O último Conselho Europeu teve bastantes particularidades. Além de se ter arrastado por mais dias do que estava inicialmente previsto, os resultados são desastrosos.

Por um lado, as conclusões políticas do Conselho não acrescentam nada de novo aos anteriores. Ou seja, não há respostas concretas a temas tão relevantes como migrantes, refugiados ou alterações climáticas. Nada se decide, mantendo as políticas militaristas no Mediterrâneo e o passo de caracol na resposta à emergência climática.

Por outro lado, os nomes apontados para os altos cargos da União Europeia representam o pior que existe na política europeia. Dizermos que eles “não têm currículo, têm cadastro” não é para ser interpretado metaforicamente, dado que vários foram já condenados por condutas questionáveis e corrupção. É como ver um acidente a acontecer em câmara lenta e não conseguir pará-lo.

Mas, há um ponto prévio que importa relevar. Lembramo-nos, com certeza, do discurso do primeiro-ministro António Costa sobre a necessidade de uma “frente progressista”, de um acordo para uma “aliança progressista” entre as forças europeístas.

Vem à memória um conjunto de livros de Marcel Proust, “Em busca do tempo perdido”. Para o caso, e após o resultado das negociações, seria mais António Costa “em busca da aliança progressista perdida”. Sofrendo de alguma cegueira pelas luzes da ribalta, o que o primeiro-ministro não conseguiu (e não quis) ver foi que essa “aliança progressista” nunca existiu.

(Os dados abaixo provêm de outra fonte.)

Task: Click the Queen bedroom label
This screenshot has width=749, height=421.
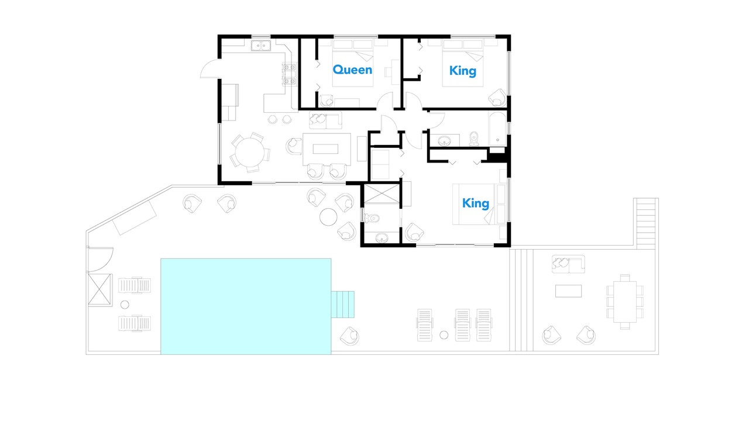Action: pos(352,70)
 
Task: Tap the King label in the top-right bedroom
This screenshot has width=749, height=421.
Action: pos(463,71)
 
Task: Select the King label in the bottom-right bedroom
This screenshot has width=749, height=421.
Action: pos(476,203)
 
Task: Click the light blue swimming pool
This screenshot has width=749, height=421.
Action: pos(246,306)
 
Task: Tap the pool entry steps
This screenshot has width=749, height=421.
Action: pos(343,305)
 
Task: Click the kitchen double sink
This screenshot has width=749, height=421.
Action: pos(261,46)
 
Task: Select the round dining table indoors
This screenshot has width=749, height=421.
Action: pos(250,153)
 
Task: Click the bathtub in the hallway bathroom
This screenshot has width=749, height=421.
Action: pos(497,129)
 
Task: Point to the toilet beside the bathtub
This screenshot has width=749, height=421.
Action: pos(474,139)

Reflexo disso mesmo são as escolhas finais para altos cargos da União. No final, ganhou o grupo de Visegrado, liderado por Órban, com as suas posições contra o Estado de Direito e as liberdades fundamentais. Cantar vitória com este resultado só mesmo para quem está disponível para todo o contorcionismo.

Para presidente da Comissão Europeia, foi indicada Ursula Von der Leyen, braço direito de Merkel e da sua política. É a mesma pessoa que propôs a criação de um exército europeu e que enfrentou um inquérito parlamentar por irregularidades na atribuição de contratos públicos.

Para líder do Banco Central Europeu, escolheram nada mais nada menos que Christine Lagarde, tão bem conhecida dos portugueses pelo seu tempo de líder do FMI e uma das caras da política da Troika e de forte austeridade. Além disso, em 2016 foi considerada culpada por desvios de fundos públicos e negligência.

O alto representante da União para os Negócios Estrangeiros e Política de Segurança saiu na rifa a Josep Borrell. Para um cargo eminentemente diplomático, a escolha não podia ter sido mais ao lado. Também envolvido em casos de corrupção e conflito de interesses, em 2018 acabou multado pela Comissão Nacional do Mercado de Valores por ter utilizado informação privilegiada para proveitos próprios. Bem conhecido por alimentar vários conflitos e por várias declarações polémicas (como quando disse que a colonização americana não tinha sido nada de mais, mataram apenas um ou dois índios).

Para presidente do Conselho Europeu, decidiram por Charles Michel, que governou até 2018 com a extrema-direita. Ora, quando se entrega a coordenação entre os vários governos europeus a uma pessoa que escolheu governar com a extrema direita, está tudo dito sobre o atual rumo da União Europeia.

Cadastro, nalguns casos literal, noutros político. No final de contas, rapidamente a “aliança progressista” acabou nas mãos dos conservadores e da extrema direita, com Órban à cabeça. A democracia fica arredada para canto com estes processos, os jogos de poder falam mais alto e vale tudo para manter um status quo que esquece as pessoas, esquece os direitos, esquece a solidariedade.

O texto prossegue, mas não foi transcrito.